### Data supplied

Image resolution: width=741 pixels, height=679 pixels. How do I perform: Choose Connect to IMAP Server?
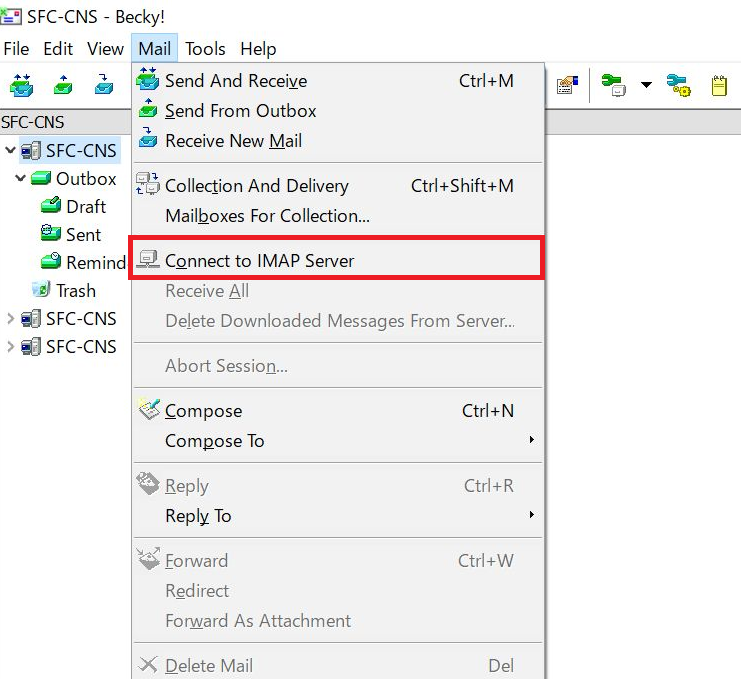259,261
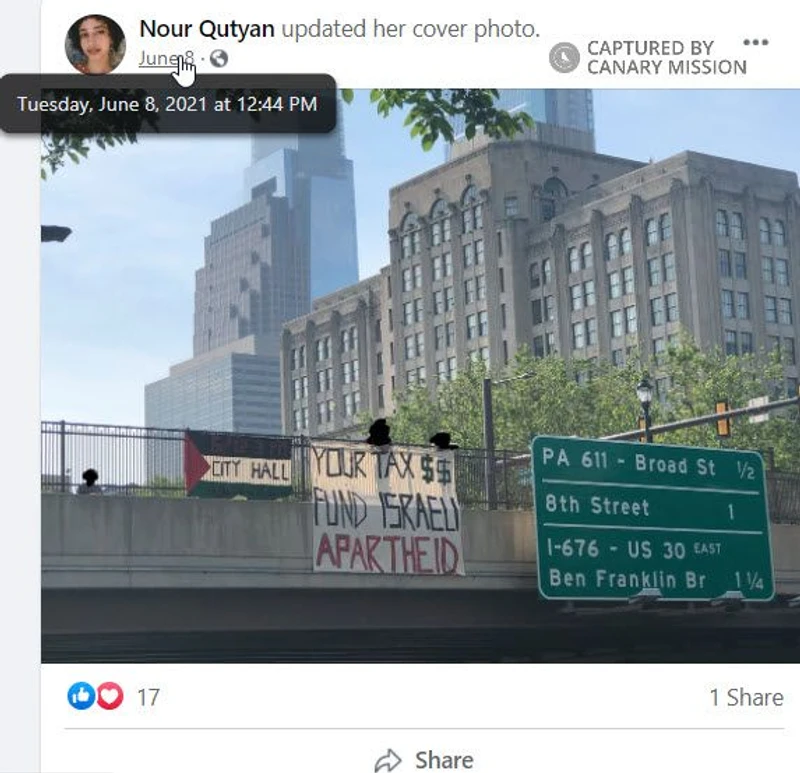800x773 pixels.
Task: Open the three-dot post options menu
Action: click(756, 42)
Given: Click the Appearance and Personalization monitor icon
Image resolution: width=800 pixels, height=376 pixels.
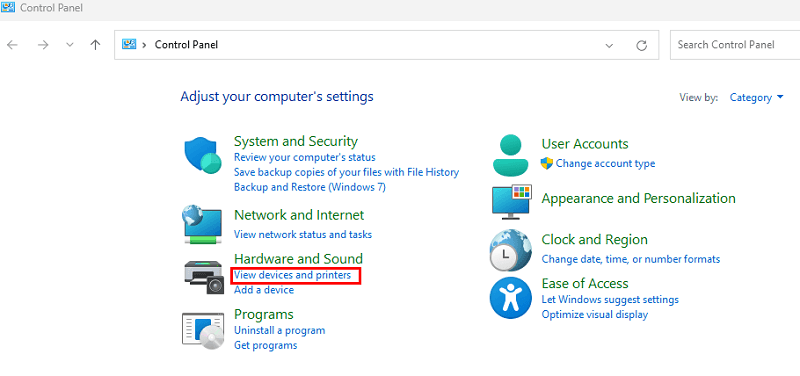Looking at the screenshot, I should coord(512,202).
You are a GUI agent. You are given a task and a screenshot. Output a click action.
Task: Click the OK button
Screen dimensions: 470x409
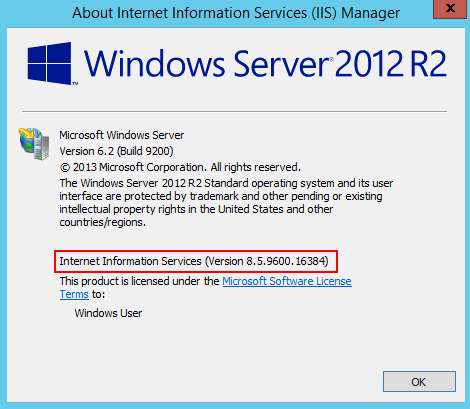pyautogui.click(x=419, y=381)
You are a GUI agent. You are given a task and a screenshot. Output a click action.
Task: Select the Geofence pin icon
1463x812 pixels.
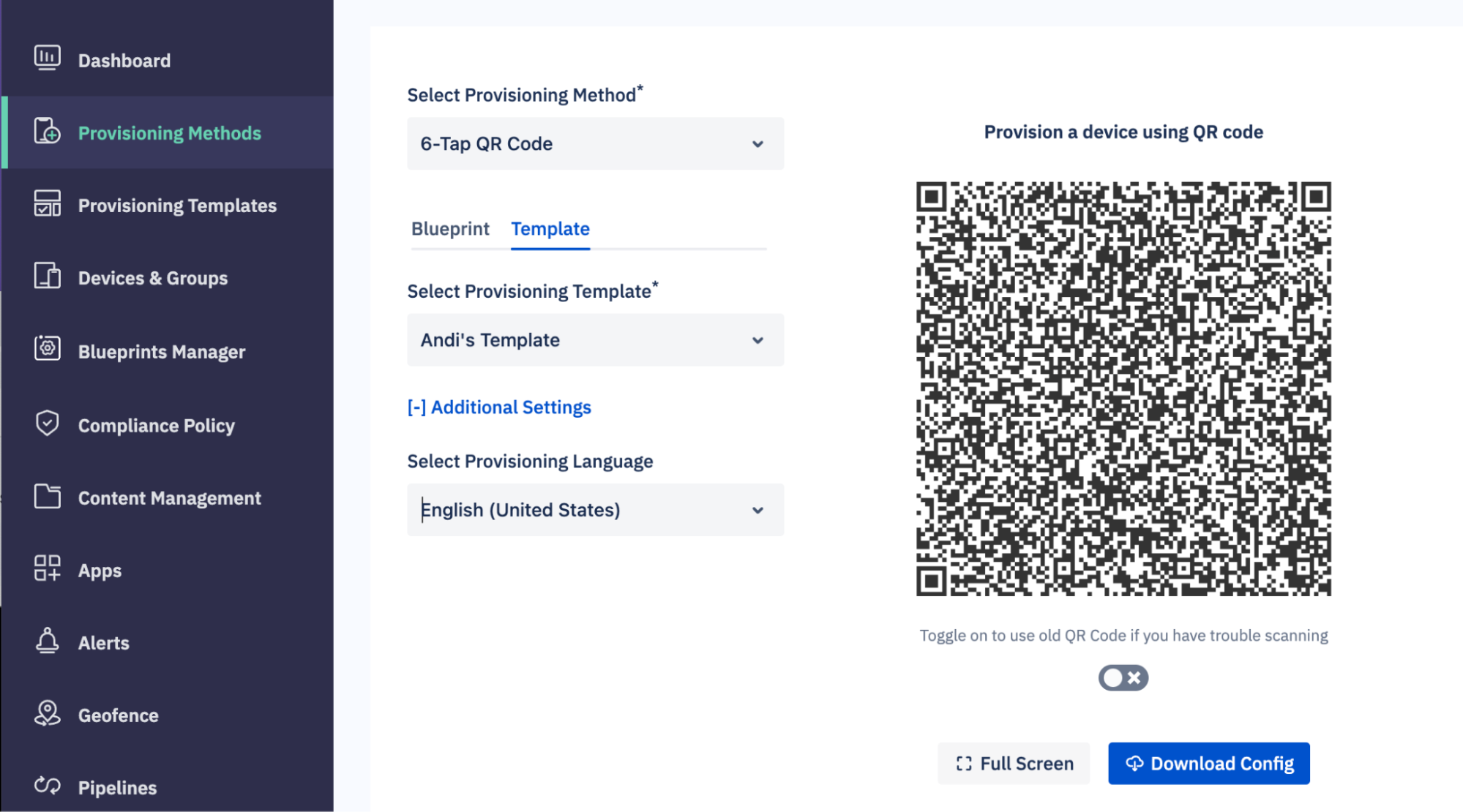tap(47, 715)
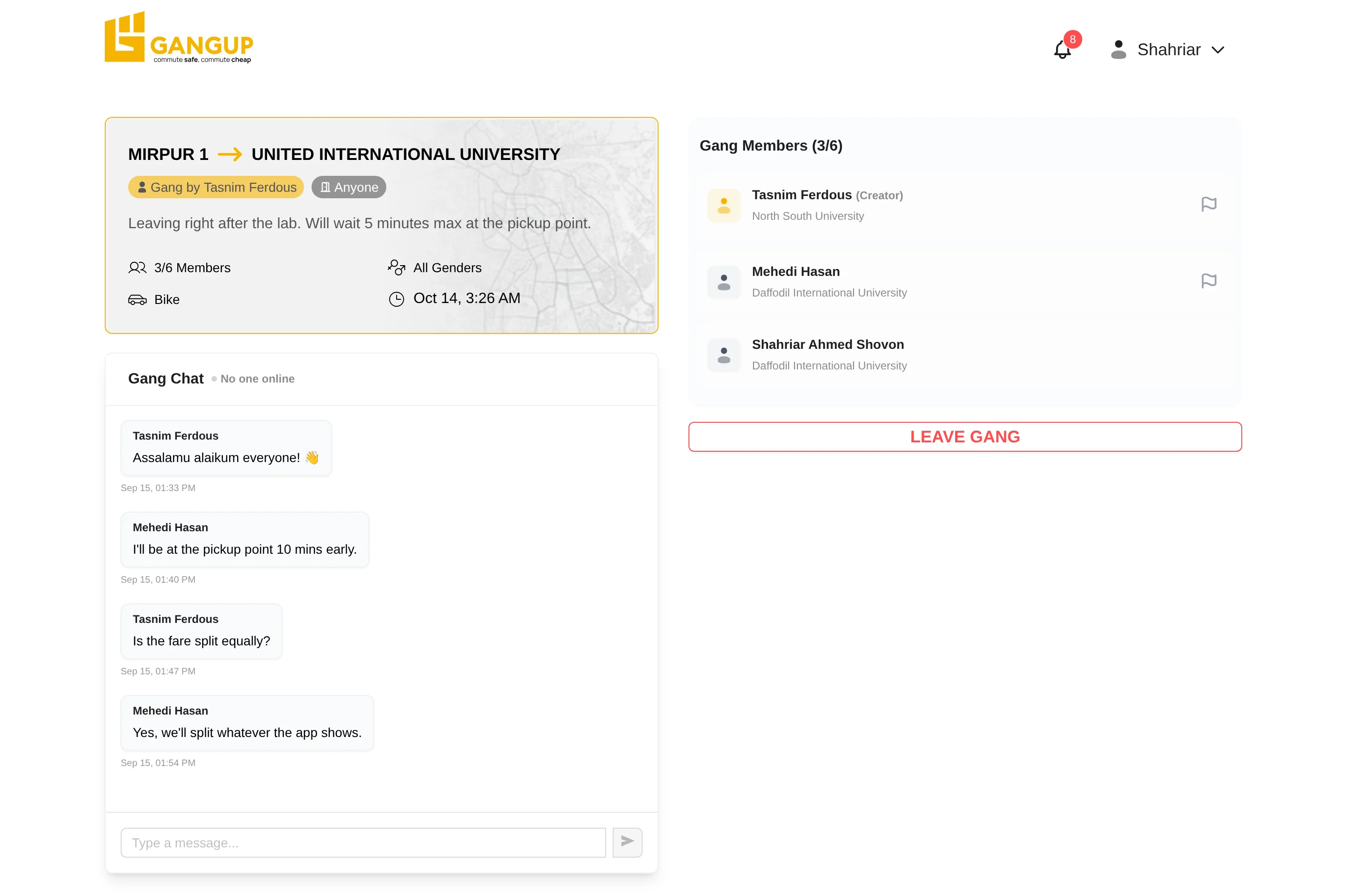Click the Shahriar profile avatar icon

1118,50
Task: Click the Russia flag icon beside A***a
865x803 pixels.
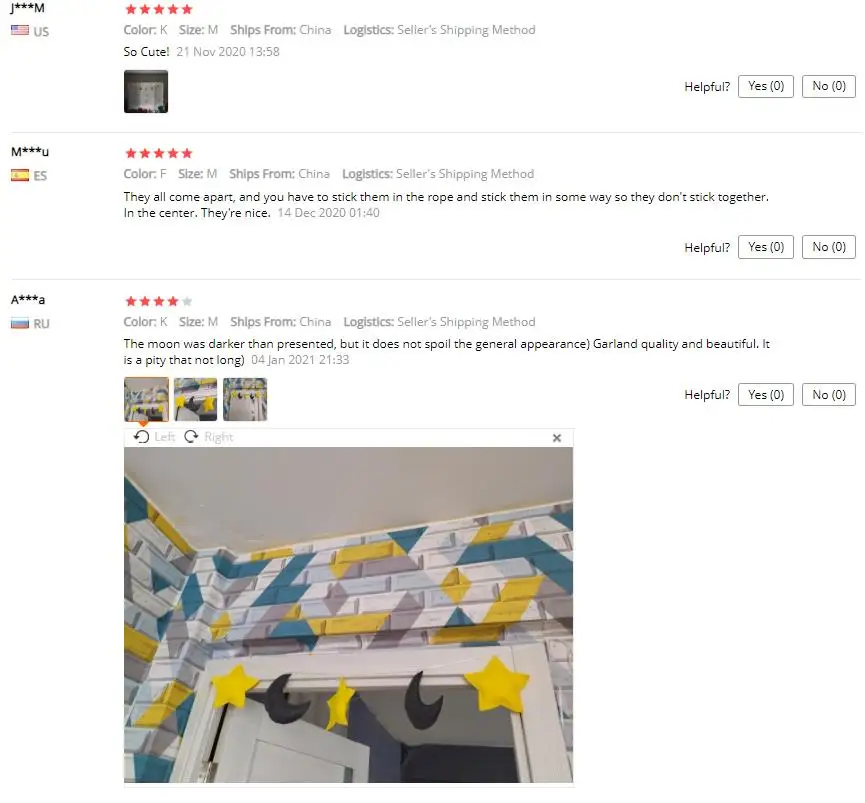Action: pos(20,323)
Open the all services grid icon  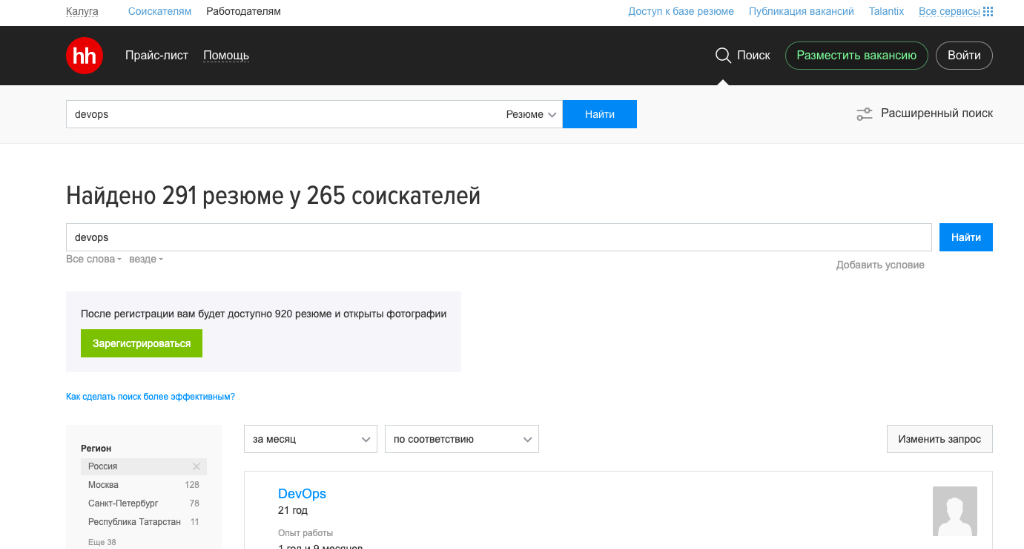pos(988,12)
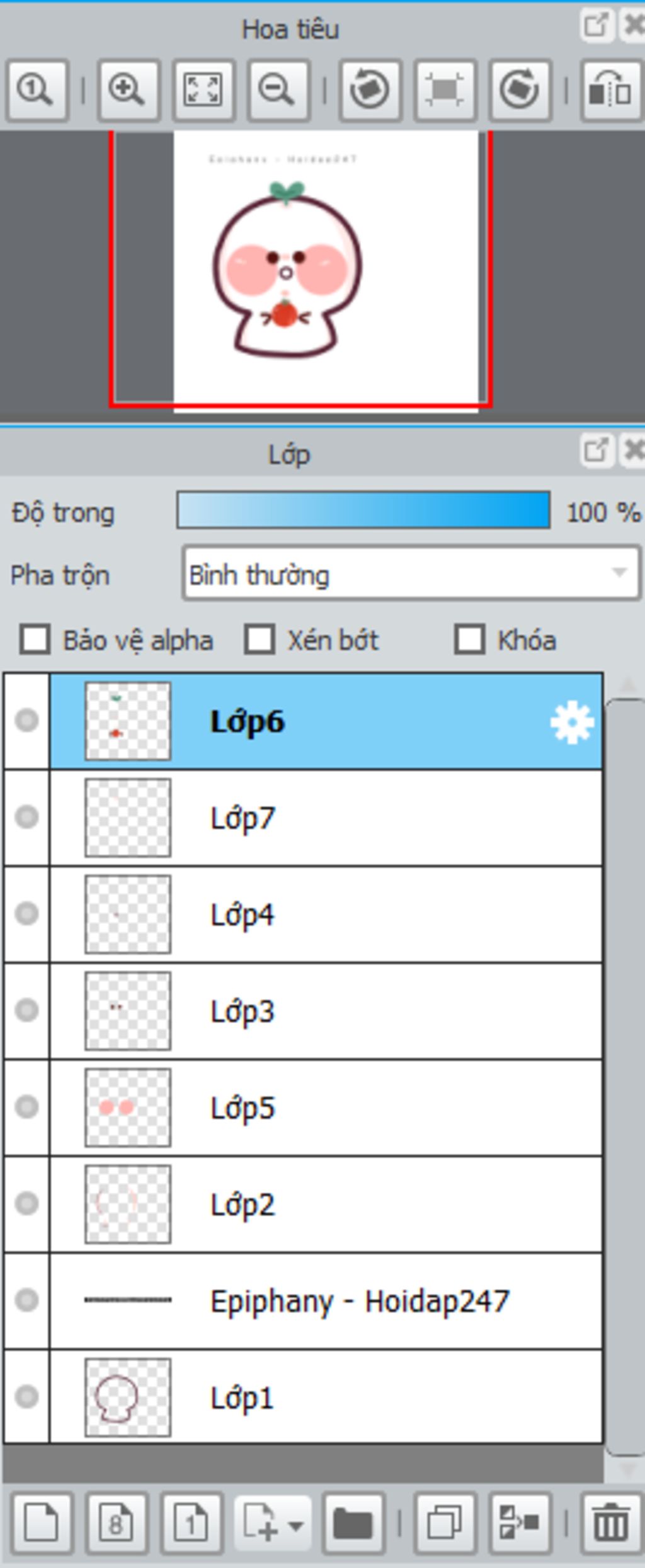Screen dimensions: 645x1568
Task: Reset canvas rotation icon
Action: click(445, 90)
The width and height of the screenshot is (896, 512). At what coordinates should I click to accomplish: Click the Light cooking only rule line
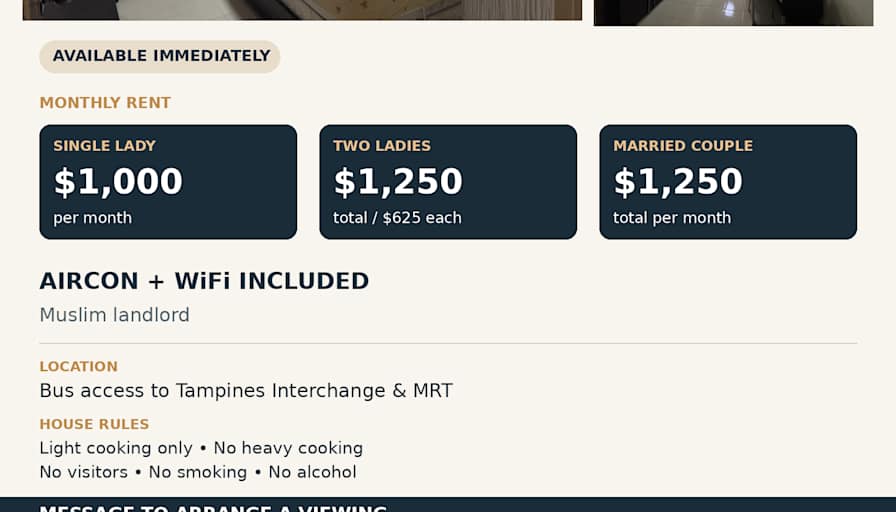(x=201, y=448)
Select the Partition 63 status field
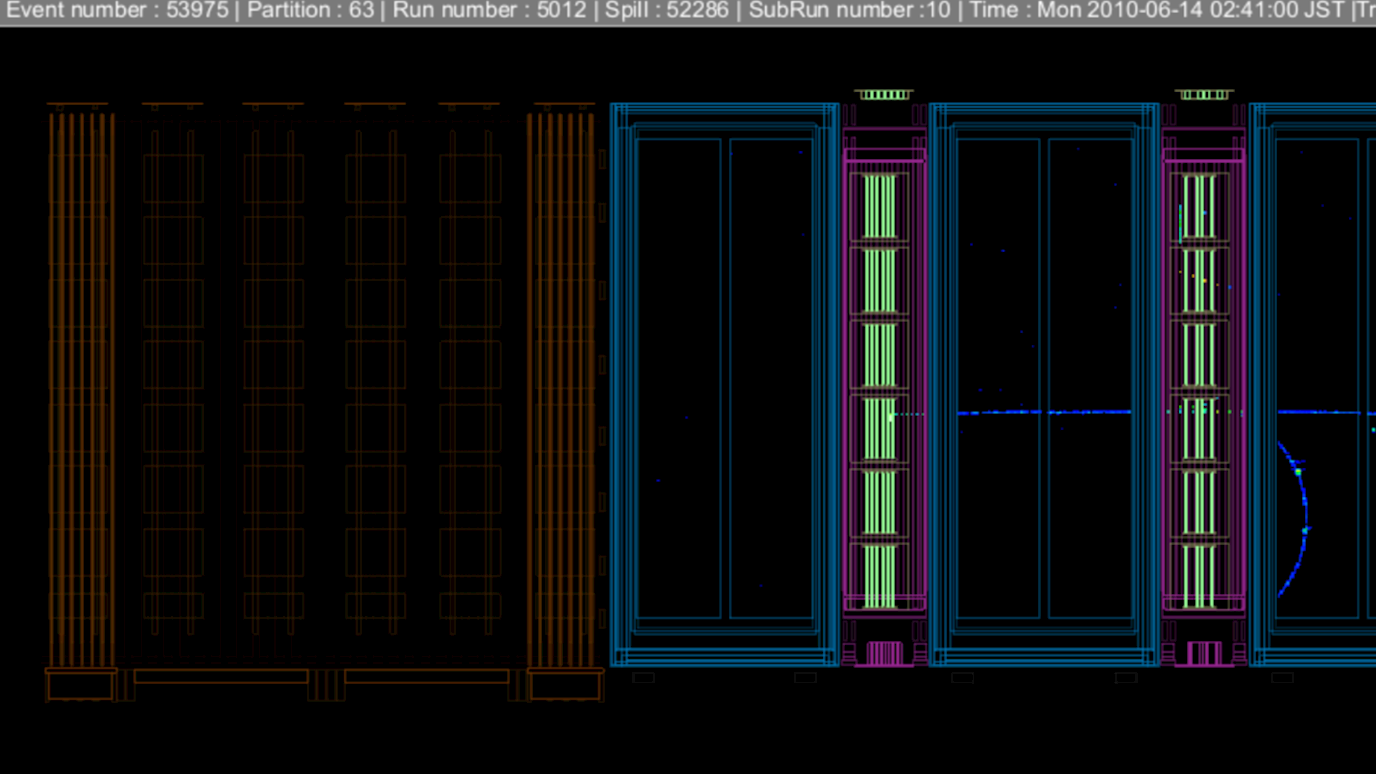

######

**Work instruction:** All that should be returned is the run of lines from the start of the entries above to the line bearing "Task: Select the Geofence pin icon", each exact, with pictures omitted.

**Answer for the task:**
Image resolution: width=741 pixels, height=679 pixels. How do I perform: Choose Connect to IMAP Server?
259,261
800x773 pixels.
Task: Open the three-dot post options menu
Action: click(756, 42)
Given: Click the Appearance and Personalization monitor icon
Image resolution: width=800 pixels, height=376 pixels.
Looking at the screenshot, I should coord(512,202).
You are a GUI agent. You are given a task and a screenshot. Output a click action.
Task: Click the OK button
Screen dimensions: 470x409
pyautogui.click(x=419, y=381)
You are a GUI agent. You are given a task and a screenshot. Output a click action.
Task: Select the Geofence pin icon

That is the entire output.